DIRECTIONS FOR THIS TASK:
Below is a listing; copy all of it exactly.

---- INPUT MATERIAL

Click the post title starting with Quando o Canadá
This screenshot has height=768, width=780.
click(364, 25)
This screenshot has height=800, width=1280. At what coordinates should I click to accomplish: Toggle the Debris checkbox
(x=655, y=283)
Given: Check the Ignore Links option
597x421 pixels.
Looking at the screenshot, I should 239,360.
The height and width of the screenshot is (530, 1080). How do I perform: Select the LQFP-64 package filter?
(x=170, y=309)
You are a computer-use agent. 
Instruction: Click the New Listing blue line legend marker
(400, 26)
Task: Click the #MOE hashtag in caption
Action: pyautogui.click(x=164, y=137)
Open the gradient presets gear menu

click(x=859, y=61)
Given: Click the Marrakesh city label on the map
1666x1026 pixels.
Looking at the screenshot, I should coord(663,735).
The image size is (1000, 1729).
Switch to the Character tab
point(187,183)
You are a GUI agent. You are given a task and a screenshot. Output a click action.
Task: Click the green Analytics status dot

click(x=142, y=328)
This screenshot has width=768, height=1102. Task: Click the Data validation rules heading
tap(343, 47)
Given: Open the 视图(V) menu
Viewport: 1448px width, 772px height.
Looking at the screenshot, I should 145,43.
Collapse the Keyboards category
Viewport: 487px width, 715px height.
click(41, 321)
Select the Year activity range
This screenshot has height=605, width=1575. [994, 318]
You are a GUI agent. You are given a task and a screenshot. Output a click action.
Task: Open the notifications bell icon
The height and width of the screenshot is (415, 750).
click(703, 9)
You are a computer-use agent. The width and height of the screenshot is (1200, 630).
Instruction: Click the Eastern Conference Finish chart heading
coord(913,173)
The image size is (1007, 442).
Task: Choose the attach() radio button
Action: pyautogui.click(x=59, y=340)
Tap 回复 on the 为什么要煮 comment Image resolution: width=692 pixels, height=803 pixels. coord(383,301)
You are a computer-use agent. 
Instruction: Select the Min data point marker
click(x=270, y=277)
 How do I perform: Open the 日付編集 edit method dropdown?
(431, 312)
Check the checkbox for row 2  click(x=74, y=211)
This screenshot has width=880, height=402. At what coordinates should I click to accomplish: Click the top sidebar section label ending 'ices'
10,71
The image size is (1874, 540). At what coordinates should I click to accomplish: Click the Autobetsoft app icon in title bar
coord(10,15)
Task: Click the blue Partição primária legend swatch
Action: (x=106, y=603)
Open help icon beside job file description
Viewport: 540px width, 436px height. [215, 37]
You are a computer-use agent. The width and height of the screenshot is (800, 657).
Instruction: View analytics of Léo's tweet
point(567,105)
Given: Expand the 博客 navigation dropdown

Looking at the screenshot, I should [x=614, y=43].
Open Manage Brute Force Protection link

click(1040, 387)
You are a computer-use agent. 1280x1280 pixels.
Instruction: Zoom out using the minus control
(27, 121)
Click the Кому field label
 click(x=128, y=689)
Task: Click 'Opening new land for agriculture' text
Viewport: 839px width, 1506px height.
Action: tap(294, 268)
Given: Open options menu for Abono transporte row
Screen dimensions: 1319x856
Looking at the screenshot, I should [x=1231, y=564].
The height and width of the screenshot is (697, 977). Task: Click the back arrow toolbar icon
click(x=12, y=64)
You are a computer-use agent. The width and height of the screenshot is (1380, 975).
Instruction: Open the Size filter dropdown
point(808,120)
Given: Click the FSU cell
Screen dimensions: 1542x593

--------

RESULT OF THIS EXERCISE:
Click the post title starting with Quando o Canadá
This screenshot has height=768, width=780.
click(364, 25)
This screenshot has height=800, width=1280. At what coordinates should I click to accomplish: Toggle the Debris checkbox
(x=655, y=283)
Given: Check the Ignore Links option
597x421 pixels.
Looking at the screenshot, I should 239,360.
The height and width of the screenshot is (530, 1080). How do I perform: Select the LQFP-64 package filter?
(x=170, y=309)
You are a computer-use agent. 
Instruction: Click the New Listing blue line legend marker
(400, 26)
Task: Click the #MOE hashtag in caption
Action: pyautogui.click(x=164, y=137)
Open the gradient presets gear menu

click(x=859, y=61)
Given: Click the Marrakesh city label on the map
1666x1026 pixels.
Looking at the screenshot, I should coord(663,735).
The image size is (1000, 1729).
Switch to the Character tab
point(187,183)
You are a GUI agent. You are given a task and a screenshot. Output a click action.
Task: Click the green Analytics status dot

click(x=142, y=328)
This screenshot has width=768, height=1102. Task: Click the Data validation rules heading
tap(343, 47)
Given: Open the 视图(V) menu
Viewport: 1448px width, 772px height.
Looking at the screenshot, I should 145,43.
Collapse the Keyboards category
Viewport: 487px width, 715px height.
click(41, 321)
Select the Year activity range
This screenshot has height=605, width=1575. [994, 318]
You are a GUI agent. You are given a task and a screenshot. Output a click action.
Task: Open the notifications bell icon
The height and width of the screenshot is (415, 750).
click(703, 9)
You are a computer-use agent. The width and height of the screenshot is (1200, 630).
Instruction: Click the Eastern Conference Finish chart heading
coord(913,173)
The image size is (1007, 442).
Task: Choose the attach() radio button
Action: pyautogui.click(x=59, y=340)
Tap 回复 on the 为什么要煮 comment Image resolution: width=692 pixels, height=803 pixels. coord(383,301)
You are a computer-use agent. 
Instruction: Select the Min data point marker
click(x=270, y=277)
 How do I perform: Open the 日付編集 edit method dropdown?
(431, 312)
Check the checkbox for row 2  click(x=74, y=211)
This screenshot has width=880, height=402. At what coordinates should I click to accomplish: Click the top sidebar section label ending 'ices'
10,71
The image size is (1874, 540). At what coordinates should I click to accomplish: Click the Autobetsoft app icon in title bar
coord(10,15)
Task: Click the blue Partição primária legend swatch
Action: (x=106, y=603)
Open help icon beside job file description
Viewport: 540px width, 436px height. [215, 37]
You are a computer-use agent. The width and height of the screenshot is (800, 657).
Instruction: View analytics of Léo's tweet
point(567,105)
Given: Expand the 博客 navigation dropdown

Looking at the screenshot, I should [x=614, y=43].
Open Manage Brute Force Protection link

click(1040, 387)
You are a computer-use agent. 1280x1280 pixels.
Instruction: Zoom out using the minus control
(27, 121)
Click the Кому field label
 click(x=128, y=689)
Task: Click 'Opening new land for agriculture' text
Viewport: 839px width, 1506px height.
Action: tap(294, 268)
Given: Open options menu for Abono transporte row
Screen dimensions: 1319x856
Looking at the screenshot, I should [x=1231, y=564].
The height and width of the screenshot is (697, 977). Task: Click the back arrow toolbar icon
click(x=12, y=64)
You are a computer-use agent. The width and height of the screenshot is (1380, 975).
Instruction: Open the Size filter dropdown
point(808,120)
Given: Click the FSU cell
Screen dimensions: 1542x593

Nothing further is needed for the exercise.